Sehr interessiert verfolgt Sabine Fröhlich die verschlungenen Wege, auf denen Christina von Braun und Bettina Mathes dem Geschlechterkampf als Schlüssel zu den Differenzen zwischen dem Islam und der westlichen Welt nachspüren. Die Autorinnen gehen zunächst von der Freud'schen Vorstellung vom Fremden als verdrängtem Eigenem aus und sehen das Urproblem der Geschlechterdifferenzen in der Aufspaltung von männlich besetzter Schriftlichkeit und weiblich besetzter Oralität, erklärt die Rezensentin. Was Fröhlich eigentlich sehr spannend erscheint, führt bei den Autorinnen jedoch allzu gradlinig zu neuen Festschreibungen, etwa, dass die unterschiedlichen Geschlechterdifferenzierungen in Orient und Okzident auf die unterschiedlichen Alphabete zurückzuführen sei. Braun und Matthes haben einige sehr interessante Interpretationen zu bieten, findet die Rezensentin, aber es fehlt ihr in diesem Buch an überzeugenden Argumentationslinien und so fällt es ihr schwer, sich in den labyrinthischen Gedankengängen der Autorinnen zu orientieren, wie sie beklagt.

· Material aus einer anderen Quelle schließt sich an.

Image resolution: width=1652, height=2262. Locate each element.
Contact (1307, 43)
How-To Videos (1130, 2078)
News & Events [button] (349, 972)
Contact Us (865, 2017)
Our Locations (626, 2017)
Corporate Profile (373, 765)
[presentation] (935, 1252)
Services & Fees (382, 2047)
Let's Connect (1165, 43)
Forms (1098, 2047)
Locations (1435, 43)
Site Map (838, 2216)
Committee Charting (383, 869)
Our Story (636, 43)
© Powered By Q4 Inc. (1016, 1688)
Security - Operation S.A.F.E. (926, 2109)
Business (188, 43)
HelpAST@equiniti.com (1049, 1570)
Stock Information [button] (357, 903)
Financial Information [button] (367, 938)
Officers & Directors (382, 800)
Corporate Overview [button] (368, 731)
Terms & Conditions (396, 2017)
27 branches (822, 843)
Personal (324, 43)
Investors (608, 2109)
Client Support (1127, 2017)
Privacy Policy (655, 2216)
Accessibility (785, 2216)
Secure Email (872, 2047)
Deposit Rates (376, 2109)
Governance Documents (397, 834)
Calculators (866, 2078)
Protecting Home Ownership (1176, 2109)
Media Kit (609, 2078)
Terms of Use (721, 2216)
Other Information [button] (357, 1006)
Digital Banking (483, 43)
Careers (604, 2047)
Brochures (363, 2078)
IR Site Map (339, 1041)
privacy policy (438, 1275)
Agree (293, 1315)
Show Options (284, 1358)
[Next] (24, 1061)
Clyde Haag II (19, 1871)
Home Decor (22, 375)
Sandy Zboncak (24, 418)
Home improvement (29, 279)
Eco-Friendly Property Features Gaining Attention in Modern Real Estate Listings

Rezensionsnotiz zu Frankfurter Allgemeine Zeitung, 30.04.2007

Kritisch betrachtet Regina Mönch diese Kulturgeschichte der Verschleierung, die Christina von Braun und Bettina Mathes vorgelegt haben. Wenig anfangen kann sie schon mit der Hauptthese der Autorinnen, wonach die Geschichte des Schleiers keineswegs eine Geschichte der Unterdrückung der muslimischen Frau sei, sondern vielmehr der westlichen Frau, was allerdings verdrängt worden sei und nun auf die Muslima projiziert werde. Sie hält den Autorinnen vor, mit "psychoanalytisch aufgeladener" Sprache den Mangel an Theorie und Methode überdecken zu wollen. Grundsätzlich krankt die Untersuchung in ihren Augen an dem Unverständnis der Autorinnen, dass hinter den Kopftüchern deutscher, französischer oder niederländischer Musliminnen auch Unfreiheit herrscht. Die Anhäufung von vielen kulturgeschichtlichen Belegen für die Schönheit des Schleiers in Ost und West kann für Mönch nicht darüber hinwegtäuschen, dass die Autorinnen beredt am Thema vorbeischrieben. Schließlich gehe es bei den ernsthaften Debatten über den Islam nicht um Glaubensverbote für Minderheiten oder die Kleiderordnung, sondern um die Unteilbarkeit der Menschenrechte, die mit der islamischen Scharia und ihren Vorschriften unvereinbar seien. Die Argumentationen von Braun und Mathes wirken auf Mönch höchst einseitig, so würden etwa nur stolze Kopftuchträgerinnen als Zeuginnen zu Wort kommen. Insgesamt scheint ihr das Buch vor allem ein "Ausweis des verschleierten Weltbilds seiner Autorinnen".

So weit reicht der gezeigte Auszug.